Tecnicamente, gli organoidi cerebrali non sono esattamente mini-cervelli del tipo di quelli appena descritti, ma ne condividono molti aspetti e caratteristiche, soprattutto in termini di struttura e “funzionalità”, tra cui lo svolgimento di (elementari) attività cognitive come apprendimento e memorizzazione. Perché, allora, provare a usare la pallida imitazione di un cervello umano per costruire un computer? Le ragioni sono parecchie, e tutte molto valide: “I computer tradizionali, basati sul silicio, sono certamente molto bravi a manipolare i numeri – spiega ancora Hartung – ma i cervelli sono molto più bravi ad apprendere informazioni. Per esempio, AlphaGo [l’intelligenza artificiale di Google che ha sconfitto il campione mondiale di Go nel 2016] si è ‘allenata’ studiando circa 160mila partite. Un essere umano dovrebbe giocare cinque ore al giorno per oltre 175 anni per arrivare allo stesso numero”. E ancora: il cervello umano, oltre a essere più capace di apprendere, è anche molto più efficiente di un computer: l’energia necessaria ad addestrare AlphaGo è stata superiore a quella necessaria ad “alimentare” un essere umano adulto per dieci anni. Non finisce qui, dal momento che anche in quanto a capienza non ci sono paragoni: “I cervelli hanno una capienza incredibile, dell’ordine dei 2500 terabyte. Stiamo raggiungendo i limiti fisici del silicio, dal momento che non possiamo inserire ancora più transistor sui chip. Il cervello, invece, è “cablato” in modo completamente diverso: ha circa 100 miliardi di neuroni, collegati su un numero enorme di punti di connessione. È una differenza di potenza enorme, comparata alla tecnologia attuale”.

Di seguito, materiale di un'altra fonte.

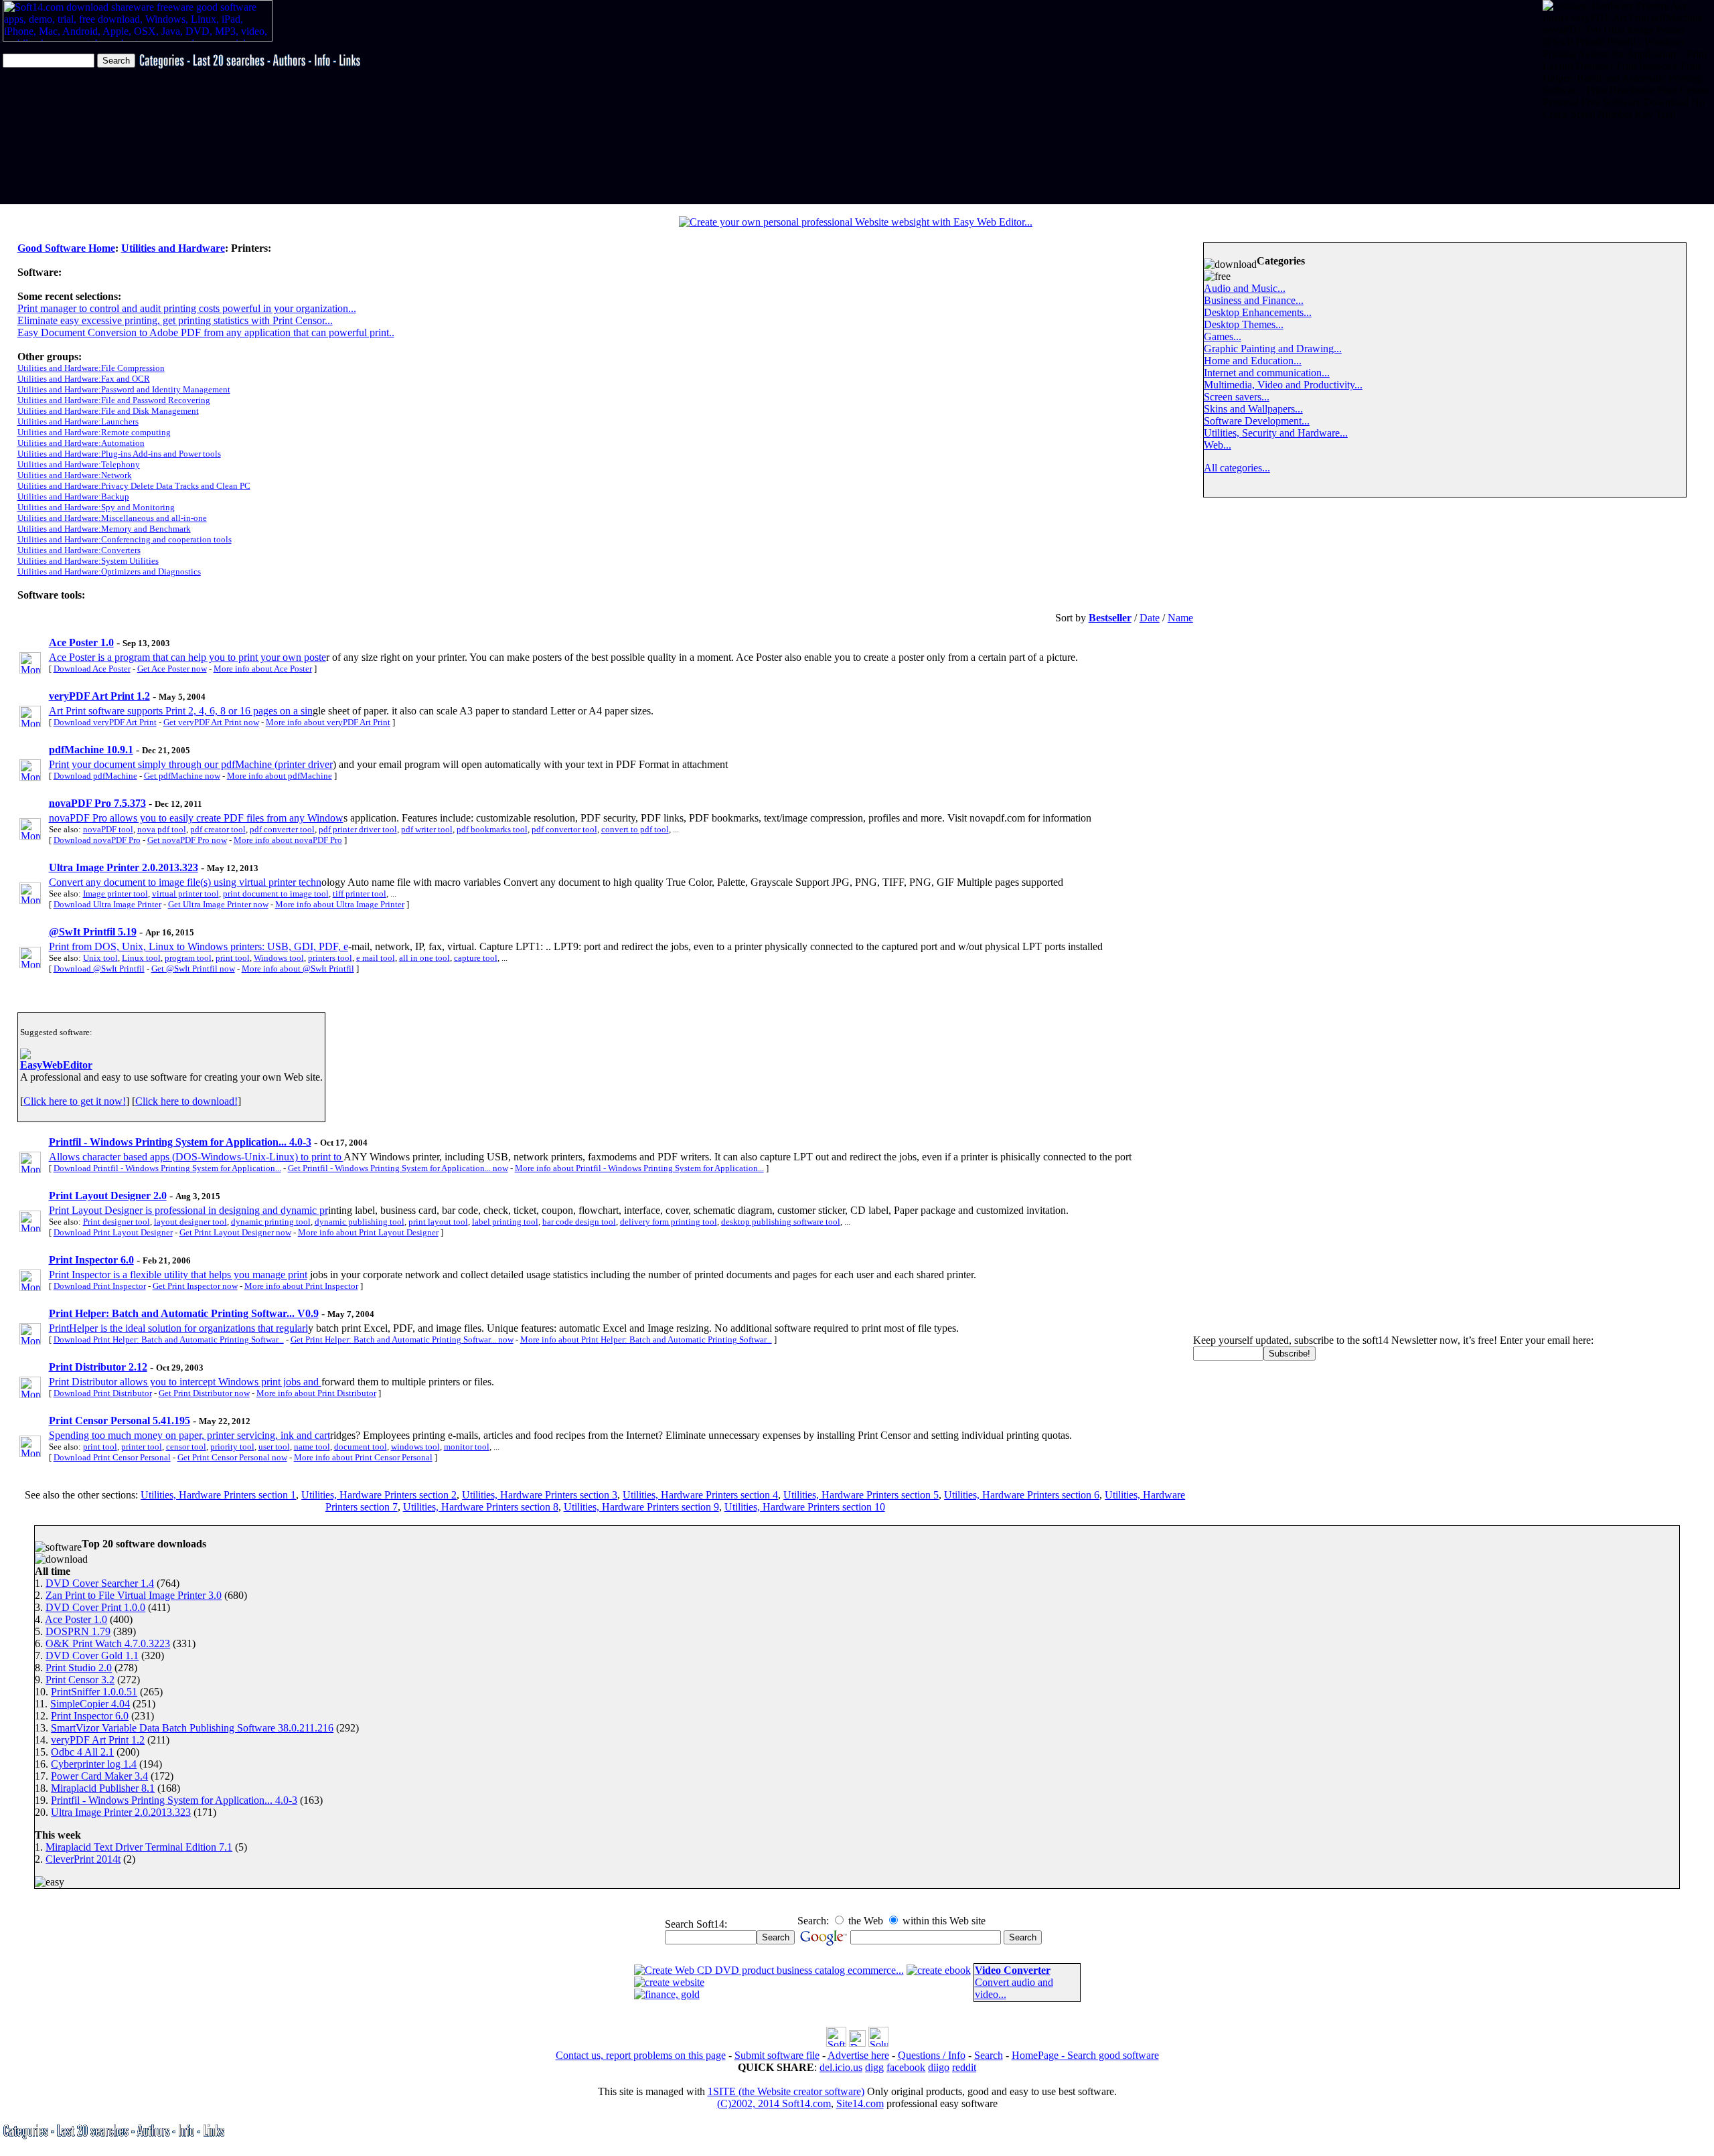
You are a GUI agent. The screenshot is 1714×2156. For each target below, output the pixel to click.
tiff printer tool (359, 894)
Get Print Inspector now (195, 1286)
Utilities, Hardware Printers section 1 (218, 1494)
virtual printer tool (185, 894)
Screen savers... (1236, 396)
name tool (312, 1447)
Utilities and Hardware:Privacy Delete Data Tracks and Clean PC (133, 486)
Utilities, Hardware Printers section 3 (539, 1494)
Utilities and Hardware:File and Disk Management (108, 411)
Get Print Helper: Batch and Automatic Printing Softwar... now (402, 1339)
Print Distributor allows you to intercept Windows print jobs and (185, 1381)
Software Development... (1257, 421)
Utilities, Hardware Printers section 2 (379, 1494)
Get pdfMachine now (182, 776)
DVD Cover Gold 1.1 (92, 1655)
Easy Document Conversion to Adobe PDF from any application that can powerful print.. (205, 332)
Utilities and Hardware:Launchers (78, 421)
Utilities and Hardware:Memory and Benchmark (104, 529)
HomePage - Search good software (1085, 2055)
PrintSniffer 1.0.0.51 (94, 1691)
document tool (360, 1447)
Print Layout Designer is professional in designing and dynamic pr (188, 1210)
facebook (905, 2067)
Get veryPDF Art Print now (211, 722)
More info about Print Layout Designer (368, 1232)
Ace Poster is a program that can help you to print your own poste (187, 657)
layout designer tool (190, 1222)
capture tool (475, 958)
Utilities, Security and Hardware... (1276, 433)
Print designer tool (116, 1222)
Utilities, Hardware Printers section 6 (1021, 1494)
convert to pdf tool (635, 829)
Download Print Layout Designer (113, 1232)
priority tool (232, 1447)
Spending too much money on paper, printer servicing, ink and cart (189, 1435)
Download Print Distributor (103, 1393)
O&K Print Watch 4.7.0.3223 (108, 1643)
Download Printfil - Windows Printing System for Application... (167, 1168)
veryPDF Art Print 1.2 (98, 1740)
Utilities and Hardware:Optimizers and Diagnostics (109, 571)
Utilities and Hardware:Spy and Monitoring (96, 507)
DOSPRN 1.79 (78, 1631)
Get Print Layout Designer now (235, 1232)
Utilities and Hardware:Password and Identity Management (123, 389)
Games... (1222, 336)
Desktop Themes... (1243, 324)
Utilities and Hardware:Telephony (78, 464)
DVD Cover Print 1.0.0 (95, 1607)
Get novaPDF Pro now (187, 840)
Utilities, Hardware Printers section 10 (804, 1507)
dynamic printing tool (271, 1222)
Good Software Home (66, 248)
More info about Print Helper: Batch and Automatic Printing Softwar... (646, 1339)
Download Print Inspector (100, 1286)
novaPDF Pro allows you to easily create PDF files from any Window (196, 818)
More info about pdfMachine (279, 776)
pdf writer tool (427, 829)
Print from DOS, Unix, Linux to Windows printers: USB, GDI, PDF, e (198, 946)
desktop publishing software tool (780, 1222)
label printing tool (505, 1222)
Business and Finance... (1254, 300)
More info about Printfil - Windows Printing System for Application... (639, 1168)
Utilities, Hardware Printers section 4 (700, 1494)
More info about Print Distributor (316, 1393)
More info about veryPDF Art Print (328, 722)
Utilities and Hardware (173, 248)
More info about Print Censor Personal (363, 1457)
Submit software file (777, 2055)
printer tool (141, 1447)
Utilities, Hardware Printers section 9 (641, 1507)
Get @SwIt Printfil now (193, 969)
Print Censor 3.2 (80, 1679)
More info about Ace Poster (263, 669)
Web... (1217, 445)
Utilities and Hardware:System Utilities (88, 561)
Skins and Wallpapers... (1253, 408)
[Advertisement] (1584, 162)
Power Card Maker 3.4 (99, 1776)
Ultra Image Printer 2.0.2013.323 (121, 1812)
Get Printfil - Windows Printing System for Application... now (398, 1168)
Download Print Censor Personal (112, 1457)
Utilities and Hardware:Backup (73, 496)
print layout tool (438, 1222)
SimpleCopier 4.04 (90, 1703)
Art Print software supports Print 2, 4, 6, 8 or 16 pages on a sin (181, 710)
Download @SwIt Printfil (99, 969)
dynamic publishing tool (359, 1222)
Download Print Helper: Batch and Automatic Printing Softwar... (169, 1339)
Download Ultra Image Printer (107, 904)
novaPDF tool (108, 829)
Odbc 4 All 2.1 (82, 1752)
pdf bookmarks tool (492, 829)
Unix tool (100, 958)
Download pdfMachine (95, 776)
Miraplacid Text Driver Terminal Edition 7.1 (139, 1847)
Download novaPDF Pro (97, 840)
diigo (938, 2067)
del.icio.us (841, 2067)
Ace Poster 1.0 (76, 1619)
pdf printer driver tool (358, 829)
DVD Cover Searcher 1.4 (100, 1583)
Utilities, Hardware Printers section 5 (861, 1494)
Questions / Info (931, 2055)
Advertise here (858, 2055)
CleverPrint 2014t (83, 1859)
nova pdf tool (161, 829)
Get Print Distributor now (204, 1393)
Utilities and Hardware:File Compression (91, 368)
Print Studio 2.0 (79, 1667)
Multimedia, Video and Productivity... (1283, 384)
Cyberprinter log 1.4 (94, 1764)
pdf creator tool (218, 829)
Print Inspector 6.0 (90, 1715)
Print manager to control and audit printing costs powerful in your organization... (186, 308)
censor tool (186, 1447)
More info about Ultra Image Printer (339, 904)
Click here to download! (186, 1101)
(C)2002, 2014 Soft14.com (774, 2103)
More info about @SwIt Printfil (298, 969)
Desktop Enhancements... (1258, 312)
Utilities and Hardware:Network (74, 475)
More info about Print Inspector (301, 1286)
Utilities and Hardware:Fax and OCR (83, 379)
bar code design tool (579, 1222)
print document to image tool (276, 894)
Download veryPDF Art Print (105, 722)
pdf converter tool (282, 829)
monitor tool (466, 1447)
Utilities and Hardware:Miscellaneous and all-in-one (112, 518)
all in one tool (424, 958)
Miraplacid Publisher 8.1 (103, 1788)
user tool (274, 1447)
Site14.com (860, 2103)
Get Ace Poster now (172, 669)
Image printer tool (115, 894)
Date (1150, 617)
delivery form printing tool (668, 1222)
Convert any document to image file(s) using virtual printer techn (185, 882)
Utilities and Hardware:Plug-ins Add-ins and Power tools (119, 454)
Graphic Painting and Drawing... (1273, 348)
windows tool (415, 1447)
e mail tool (375, 958)
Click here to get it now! (74, 1101)
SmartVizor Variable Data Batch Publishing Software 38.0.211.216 (192, 1728)
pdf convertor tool (564, 829)
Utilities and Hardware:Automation (81, 443)
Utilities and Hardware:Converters (79, 550)
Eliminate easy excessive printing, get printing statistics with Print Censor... (175, 320)
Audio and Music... (1245, 288)
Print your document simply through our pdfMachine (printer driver (191, 764)
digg (874, 2067)
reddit (964, 2067)
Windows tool (279, 958)
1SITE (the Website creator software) (786, 2091)
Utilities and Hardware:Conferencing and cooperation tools (124, 539)
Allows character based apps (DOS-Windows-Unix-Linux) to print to (196, 1156)
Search (988, 2055)
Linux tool (141, 958)
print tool (233, 958)
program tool (188, 958)
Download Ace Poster (92, 669)
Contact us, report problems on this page (641, 2055)
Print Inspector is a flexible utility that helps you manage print (178, 1274)
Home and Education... (1253, 360)
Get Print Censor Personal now (232, 1457)
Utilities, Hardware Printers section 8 (480, 1507)
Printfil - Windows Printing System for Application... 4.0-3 (174, 1800)
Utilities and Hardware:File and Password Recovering (113, 400)
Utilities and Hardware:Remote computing (94, 432)
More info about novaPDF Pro (288, 840)
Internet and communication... (1267, 372)
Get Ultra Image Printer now (218, 904)
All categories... (1237, 467)
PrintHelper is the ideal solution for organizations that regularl (178, 1328)
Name (1180, 617)
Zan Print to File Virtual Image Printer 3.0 (134, 1595)
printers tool (330, 958)
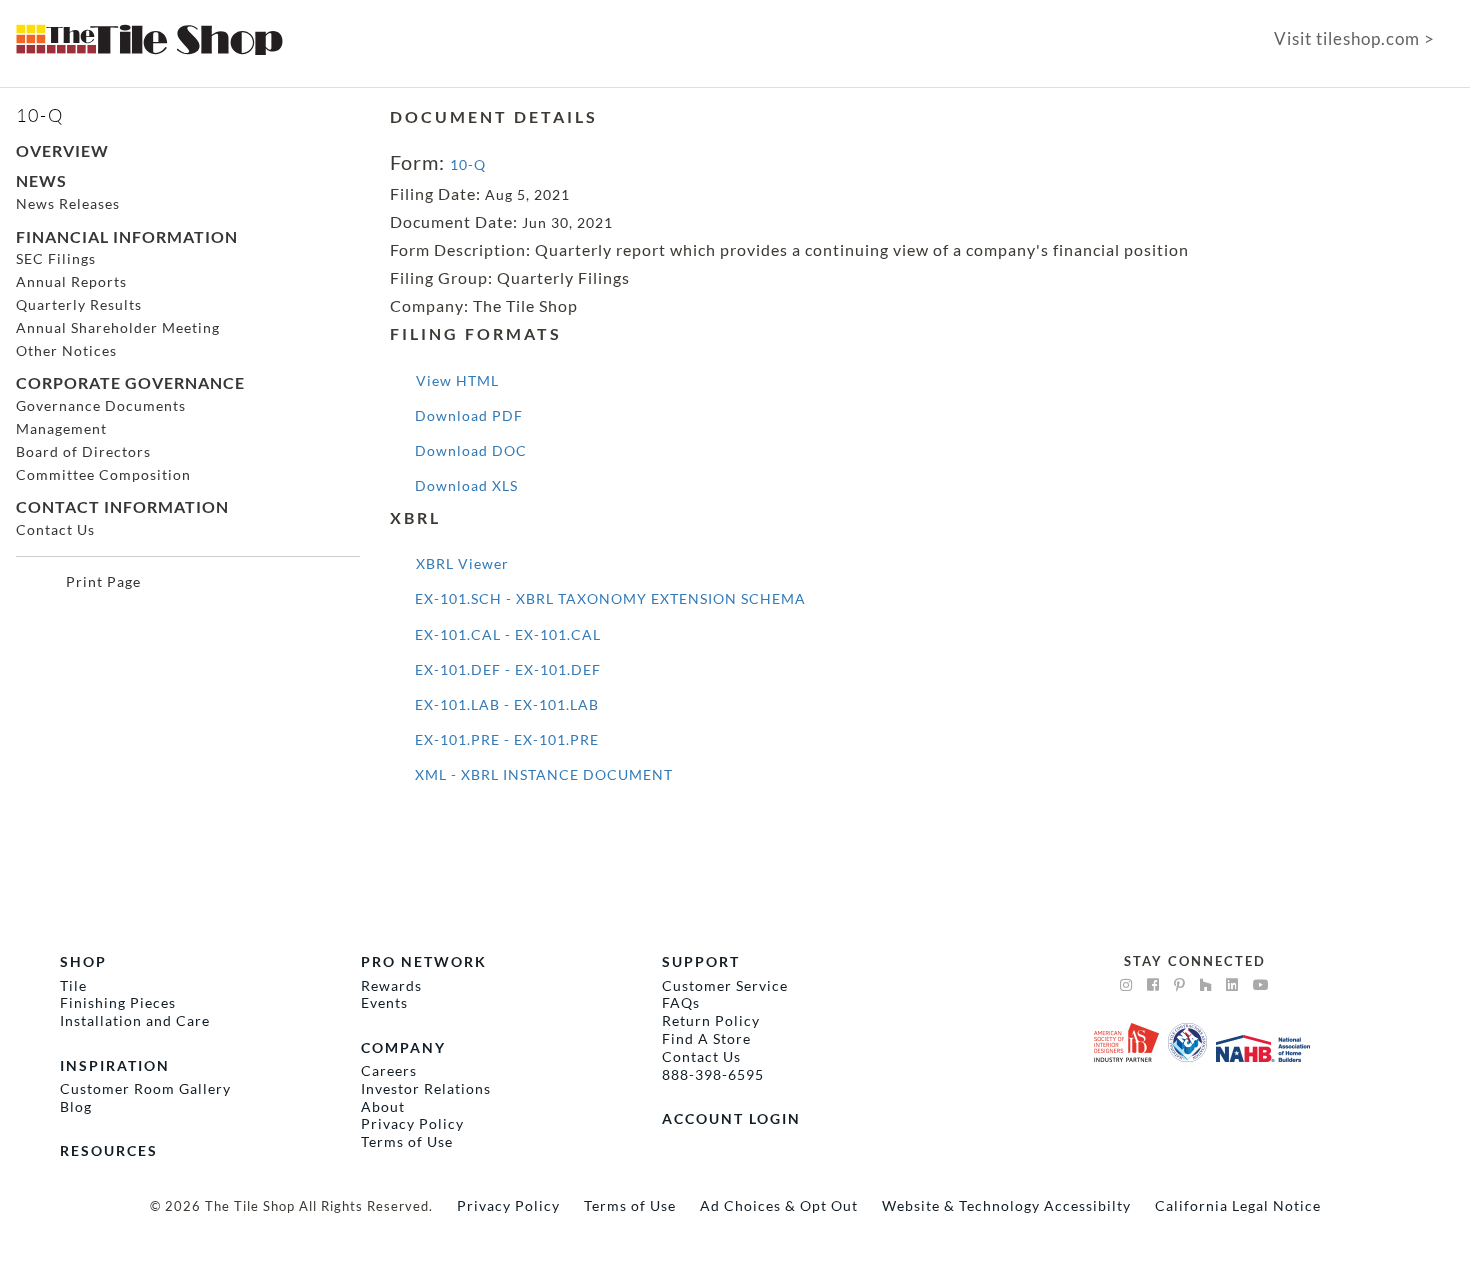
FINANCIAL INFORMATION (127, 236)
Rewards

Come potrebbero essere fatti? E quando?

Bene, ora dovrebbe essere chiaro il vantaggio derivante dall’avere in mano un computer che lavora con hardware biologico. Ma nella pratica come potrebbe essere fatto? Da questo punto di vista siamo ancora molto lontani dall’obiettivo: “Dobbiamo anzitutto riuscire a ingrandire gli organoidi cerebrali – dice Hartung – Al momento sono troppo piccoli, ciascuno di loro contiene circa 50mila cellule. Dobbiamo riuscire ad arrivare almeno a 10 milioni di cellule”. Inoltre, bisogna ancora sviluppare anche tutte le tecnologie per comunicare e “agire” sugli organoidi, ovvero per inviare loro informazioni, memorizzarle e leggere quello che stanno “pensando”. “Lo scorso agosto – continua lo scienziato – abbiamo sviluppato un dispositivo di interfaccia cervello-computer che è una sorta di elettro-encefalogramma per organoidi: si tratta di una specie di ‘cappello’ flessibile coperto di piccoli elettrodi in grado di raccogliere i segnali dagli organoidi e di inviargliene degli altri”. Per riuscire ad arrivare a una tecnologia funzionante, comunque, la strada è ancora molto lunga, e al momento è impossibile avere un’orizzonte temporale realistico.

L’etica delle Oi

Come per l’intelligenza artificiale, anche per l’intelligenza degli organoidi ci sono (saranno) questioni etiche da prendere in considerazione. Per esempio: una manciata di cellule umane in grado di imparare, ricordare e interagire con l’ambiente circostante potrebbe sviluppare una sorta di coscienza, anche in forma rudimentale? Potrebbe soffrire, o provare dolore? Quale rapporto avrebbero i “donatori” delle cellule cerebrali con gli organoidi generati? “Una parte fondamentale della nostra visione sull’intelligenza degli organoidi – scrivono in proposito gli autori del lavoro – è di svilupparle in modo socialmente ed eticamente responsabile. Per questa ragione stiamo lavorando con eticisti per definire un approccio di ‘etica incorporata’. Tutte le questioni etiche saranno valutate in modo continuo da gruppi di scienziati, etica e cittadini”.